Local Privilege Escalation in the glibc's ld.so
A buffer overflow vulnerability was introduced in a 2021 patch to glibc’s dynamic loader when processing GLIBC_TUNABLES
environment variables. Tunables are basically configuration settings of the runtime that can be set via key/value pairs in the form of key=val
. All GLIBC_TUNABLES
variables will be processed via __tunables_init()
, and will pass the duplicated tunable name and value through parse_tunables()
. Before the 2021 commit, you could pass any tunables you wanted including malformed ones, including tunables with the TUNABLE_SECLEVEL_SXID_ERASE
security level. The commit addressed this to remove SXID_ERASE
tunables as they were considered dangerous tunables that shouldn’t be passed through.

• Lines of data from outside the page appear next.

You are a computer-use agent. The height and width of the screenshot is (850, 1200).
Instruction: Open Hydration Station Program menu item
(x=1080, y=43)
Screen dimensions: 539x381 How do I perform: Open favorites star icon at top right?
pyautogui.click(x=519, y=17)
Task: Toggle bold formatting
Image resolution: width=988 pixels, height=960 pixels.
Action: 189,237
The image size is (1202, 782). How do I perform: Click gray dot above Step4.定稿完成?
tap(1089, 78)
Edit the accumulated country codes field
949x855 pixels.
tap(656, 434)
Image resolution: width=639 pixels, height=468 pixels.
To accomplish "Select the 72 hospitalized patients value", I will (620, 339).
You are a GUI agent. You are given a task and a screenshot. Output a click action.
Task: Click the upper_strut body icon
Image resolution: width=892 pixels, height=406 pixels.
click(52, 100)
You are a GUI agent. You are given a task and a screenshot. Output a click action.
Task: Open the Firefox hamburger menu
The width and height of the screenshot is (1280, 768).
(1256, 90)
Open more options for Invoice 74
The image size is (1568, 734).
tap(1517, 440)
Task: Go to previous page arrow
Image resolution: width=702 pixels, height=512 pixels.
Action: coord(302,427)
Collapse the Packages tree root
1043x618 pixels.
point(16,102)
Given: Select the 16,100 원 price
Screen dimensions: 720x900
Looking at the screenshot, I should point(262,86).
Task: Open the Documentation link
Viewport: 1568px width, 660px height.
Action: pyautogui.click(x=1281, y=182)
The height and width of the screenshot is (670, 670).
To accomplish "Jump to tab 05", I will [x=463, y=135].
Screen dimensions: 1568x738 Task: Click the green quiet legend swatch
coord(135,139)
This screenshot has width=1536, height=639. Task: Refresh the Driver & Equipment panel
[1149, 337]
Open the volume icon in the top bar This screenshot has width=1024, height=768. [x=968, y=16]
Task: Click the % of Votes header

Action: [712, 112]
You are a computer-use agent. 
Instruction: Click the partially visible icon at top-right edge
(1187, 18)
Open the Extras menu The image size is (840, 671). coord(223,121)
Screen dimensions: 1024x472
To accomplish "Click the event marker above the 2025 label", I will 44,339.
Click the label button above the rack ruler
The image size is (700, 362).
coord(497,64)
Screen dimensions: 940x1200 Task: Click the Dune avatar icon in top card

Buffer overflow in tunable processing
The problem is, due to how the argument parsing code is written, you can set a tunable to a tunable key/value pair string, and it’ll then also copy and process that second tunable, which goes out of bounds of the duplicated string when attempting to append the value. This duplicated string also resides in mmap()
‘d memory, which they could leverage to overflow into adjacent mappings.
Exploitation
This bug was leveraged to target link_map
objects used for dynamic linking. Since the map came from mmap()
, it was assumed to be zeroed memory and thus not explicitly zero-initialized. This is fine in normal cases, however, due to the overflow, this assumption could be violated. By overwriting the zeroed data with setup pointers, they could create an uninitialized use type scenario to setup an attacker-controlled l_info
field, which is used for searching for libraries. An attacker could smash this pointer to point to a controlled path setup on the stack to load arbitrary libraries.